The character is played by Sonia Teuben, an experienced actor from Back to Back, a company for intellectually disabled actors. Her provocative 'pussy' raises awareness about social repression of sexuality in disabled people.
The plot of Mind's Eye is simple. It is a fairy tale about a bored witch-mermaid who sends several messages in bottles inviting strangers to her birthday party on her island home. Her invitation reads peremptorily, "Bring a present" and she is none too gracious if she does not like the gift. In fact, put a foot wrong and you're likely to be chained, burned or bewitched.
The company has a charming and disarming style. Mark Deans once again performs his inimitable natural clown and Rita Halabarec as the witch is both menacing and cute. Tom Lycos accompanies Back to back actors with a terrific physical presence naive clown.

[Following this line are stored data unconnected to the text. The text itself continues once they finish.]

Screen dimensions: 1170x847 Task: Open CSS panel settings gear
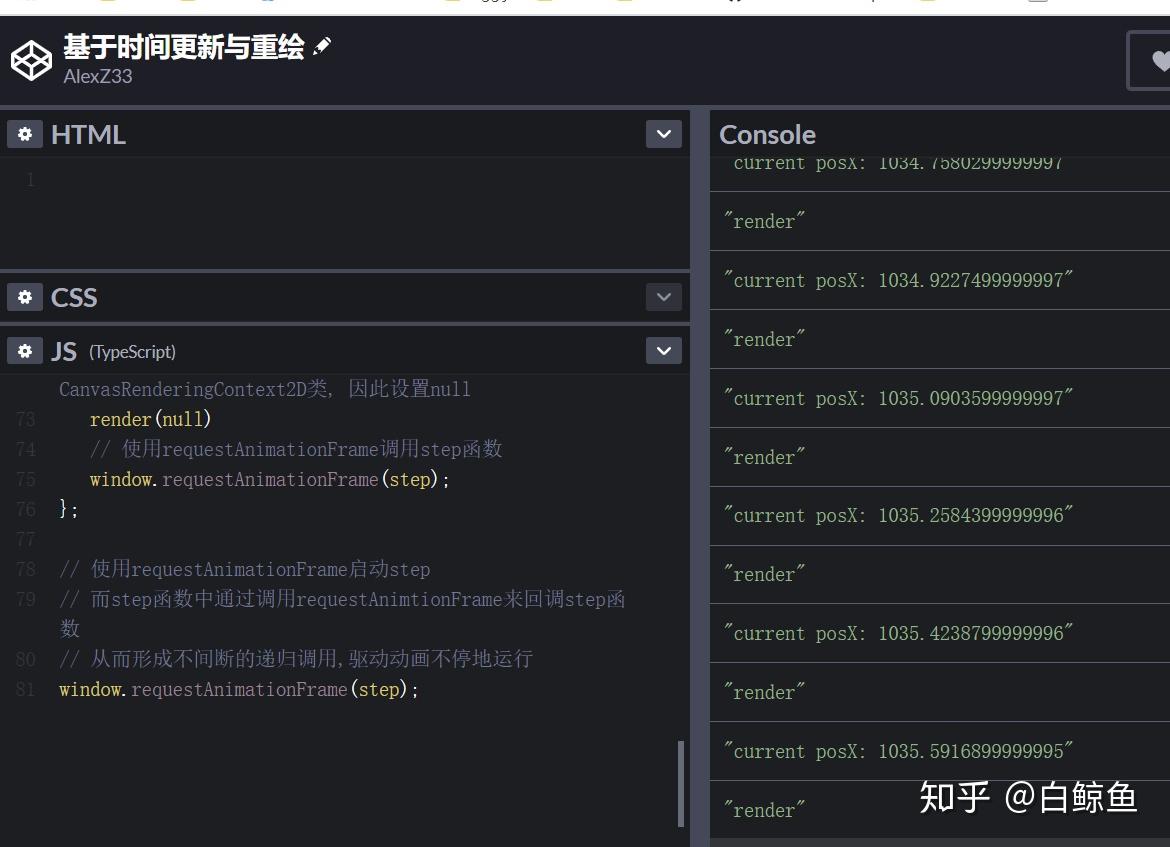point(25,297)
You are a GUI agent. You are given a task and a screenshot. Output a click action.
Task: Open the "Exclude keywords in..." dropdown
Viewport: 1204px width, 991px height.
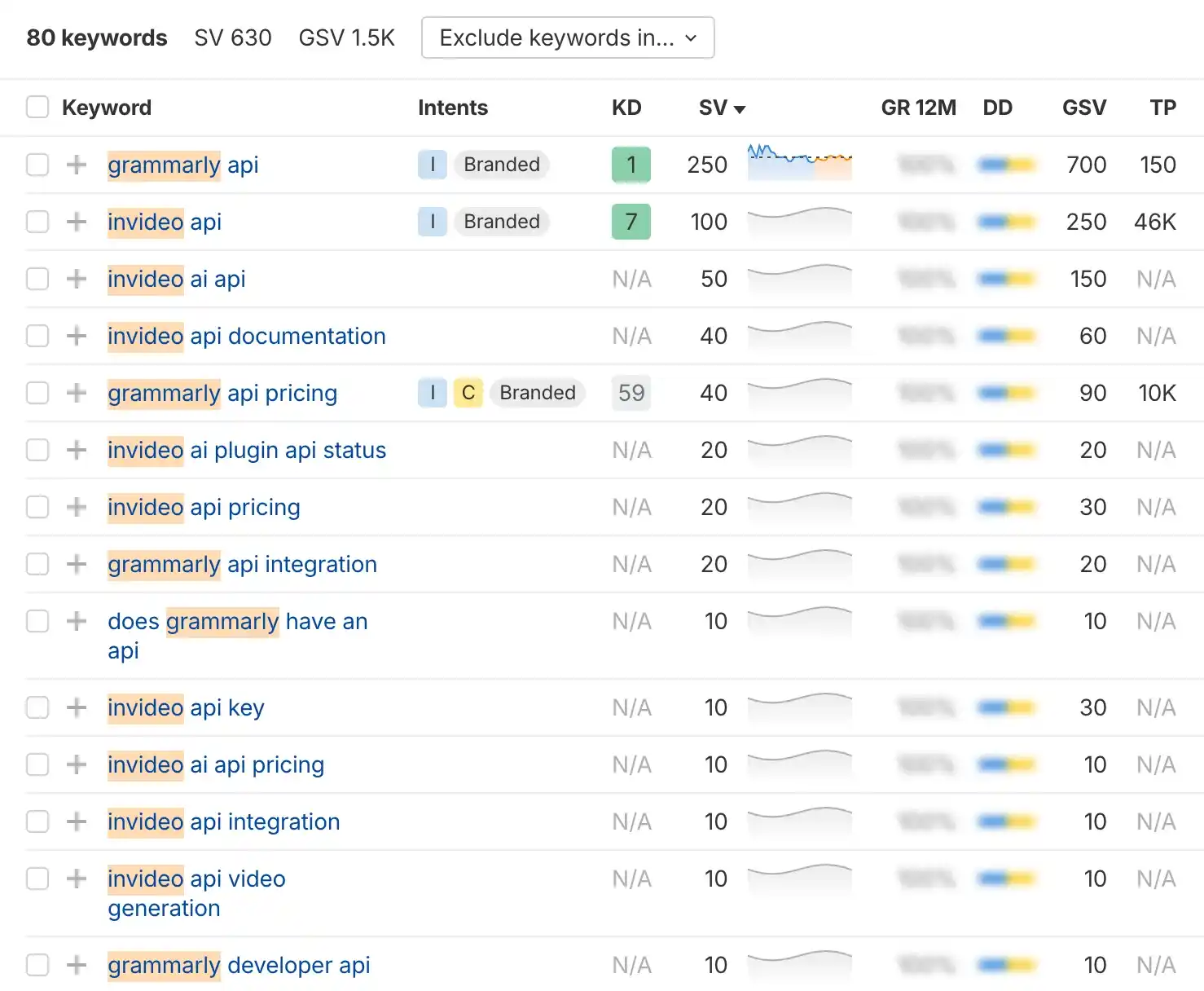click(568, 37)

Puppeteers (John Rogers, Liss Gabb, Megan Cameron) are, as is often the case in Handspan's black theatre, visible and active as characters who not only manipulate the puppets but who interact with them and with the actors. The mechanics of the theatrical form: lighting, musicians, movable sets, the creatures which droop before life is breathed into them, are all revealed in an almost Brechtian way. The process is demystified without destroying the magic of visual theatre.
Design by Cliff Dolliver includes a couple of mad cartoon-like critters: a huge " stupid jungle animal" and an animated drawing which scuttle about then go to sea together. ˆThe haunting live music is played by Helen Mountford and Hope Csutoros with recorded music by My Friend the Chocolate Cake. It provides an emotional layer for the piece.
There are messy bits, slow sections and some incomprehensible images but the whole is so entertaining it doesn't matter a jot. The crowd cheered and stamped at the curtain call – and Mark Deans did his cartwheels to steal the limelight.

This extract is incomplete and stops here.